Work task: Each line of the listing where "This" appears should be reported.

Extracted information:
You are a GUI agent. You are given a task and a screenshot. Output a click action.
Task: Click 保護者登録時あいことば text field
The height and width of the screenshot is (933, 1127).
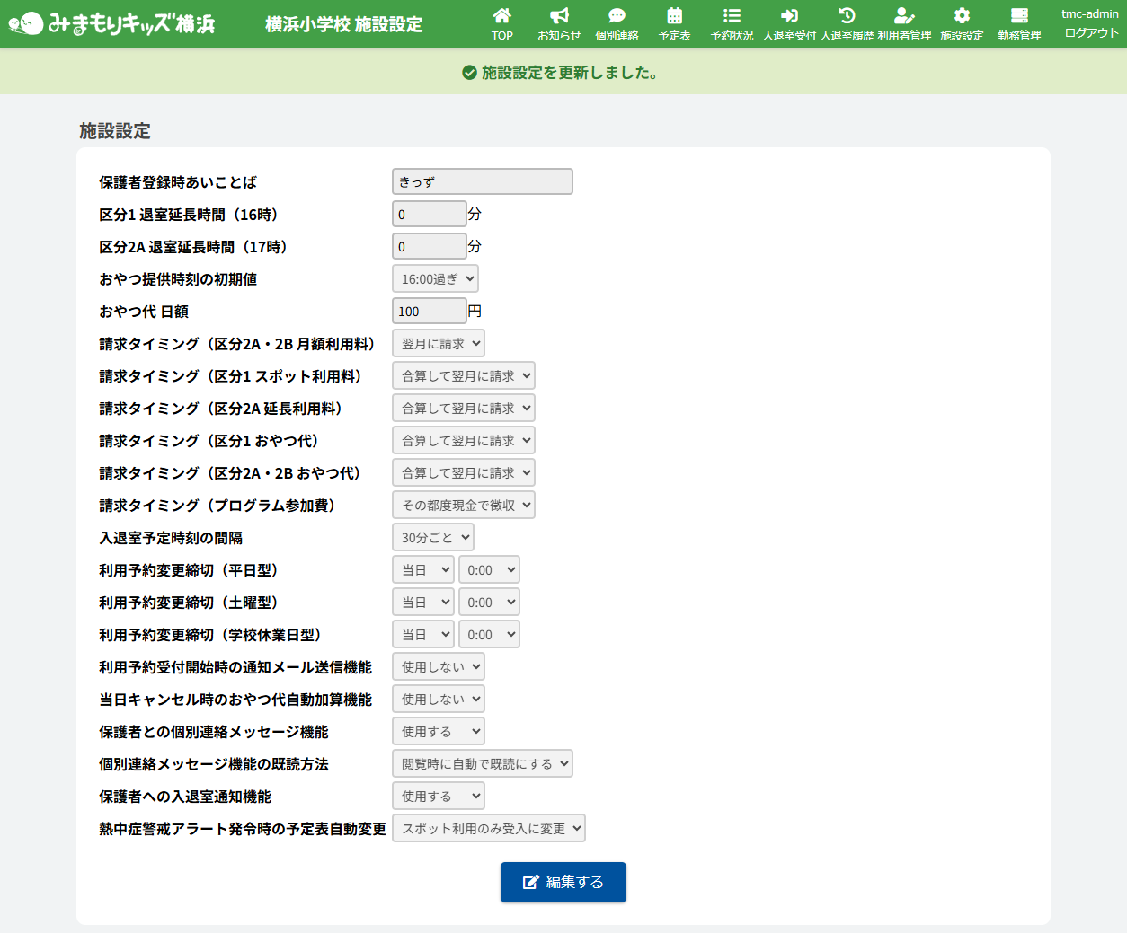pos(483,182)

--

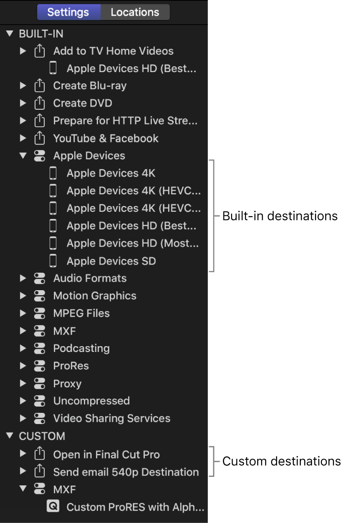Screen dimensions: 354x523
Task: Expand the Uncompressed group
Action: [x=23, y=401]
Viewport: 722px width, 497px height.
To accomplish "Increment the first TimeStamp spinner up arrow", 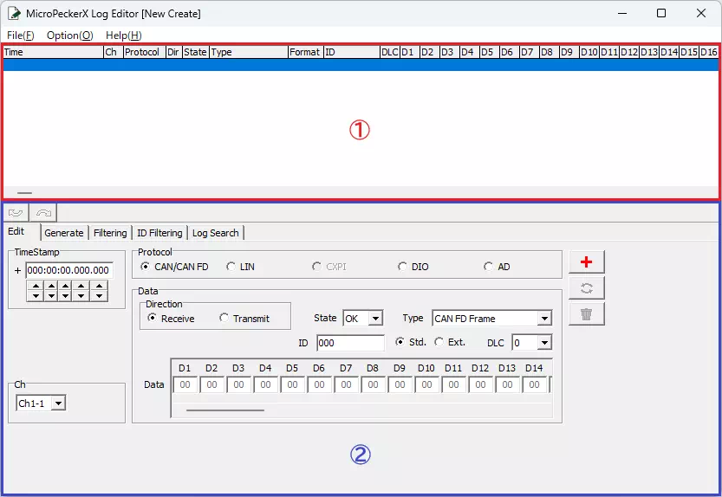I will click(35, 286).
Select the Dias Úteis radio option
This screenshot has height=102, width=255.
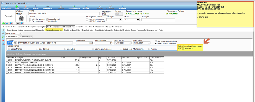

...

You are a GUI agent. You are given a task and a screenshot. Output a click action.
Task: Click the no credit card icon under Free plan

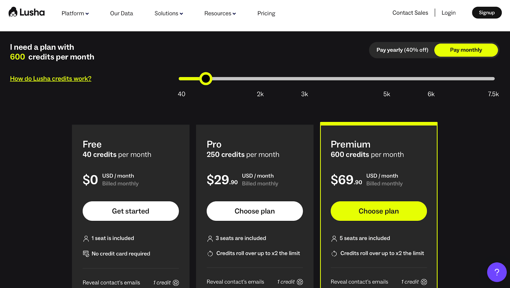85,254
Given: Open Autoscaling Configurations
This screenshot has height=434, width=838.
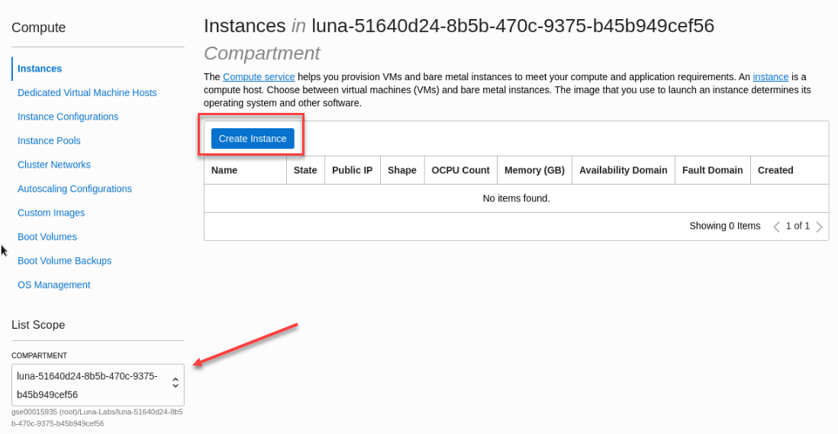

Response box:
This screenshot has height=102, width=255.
This screenshot has height=434, width=838.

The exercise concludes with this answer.